● **Listed records**

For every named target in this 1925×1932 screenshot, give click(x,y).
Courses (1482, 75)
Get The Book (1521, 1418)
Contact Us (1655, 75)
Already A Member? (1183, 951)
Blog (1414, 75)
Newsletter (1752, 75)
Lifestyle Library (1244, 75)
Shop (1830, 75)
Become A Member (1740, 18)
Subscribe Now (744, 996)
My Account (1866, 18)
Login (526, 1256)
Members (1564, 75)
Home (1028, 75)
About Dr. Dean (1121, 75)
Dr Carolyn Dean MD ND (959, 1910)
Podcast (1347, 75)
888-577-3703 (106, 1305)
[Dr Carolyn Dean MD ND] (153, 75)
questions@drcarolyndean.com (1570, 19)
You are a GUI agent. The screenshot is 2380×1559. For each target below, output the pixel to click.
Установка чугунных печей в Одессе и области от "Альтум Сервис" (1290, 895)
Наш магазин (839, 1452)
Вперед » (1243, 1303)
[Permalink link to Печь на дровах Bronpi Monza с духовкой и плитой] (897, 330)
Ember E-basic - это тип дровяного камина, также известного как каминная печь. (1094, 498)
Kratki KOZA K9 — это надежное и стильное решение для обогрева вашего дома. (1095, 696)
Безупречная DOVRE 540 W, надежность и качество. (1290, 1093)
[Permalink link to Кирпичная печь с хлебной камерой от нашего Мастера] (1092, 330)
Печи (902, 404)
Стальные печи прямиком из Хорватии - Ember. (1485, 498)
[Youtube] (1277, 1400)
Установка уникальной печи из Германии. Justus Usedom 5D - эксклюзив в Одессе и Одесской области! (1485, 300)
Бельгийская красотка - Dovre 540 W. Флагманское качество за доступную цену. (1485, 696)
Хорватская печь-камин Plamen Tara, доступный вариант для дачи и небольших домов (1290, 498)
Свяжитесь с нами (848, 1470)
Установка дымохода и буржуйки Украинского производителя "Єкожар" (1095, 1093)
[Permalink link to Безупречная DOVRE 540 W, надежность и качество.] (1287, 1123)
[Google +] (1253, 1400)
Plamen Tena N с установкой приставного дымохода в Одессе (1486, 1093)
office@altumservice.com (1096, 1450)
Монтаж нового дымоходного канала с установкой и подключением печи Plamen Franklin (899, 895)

● **What you have to do**
Take the entries above and return only the lines from the one with "[Youtube] (1277, 1400)" to the one with "Бельгийская красотка - Dovre", both included, unchanged.

● **Worked solution**
[Youtube] (1277, 1400)
Установка уникальной печи из Германии. Justus Usedom 5D - эксклюзив в Одессе и Одесской области! (1485, 300)
Бельгийская красотка - Dovre 540 W. Флагманское качество за доступную цену. (1485, 696)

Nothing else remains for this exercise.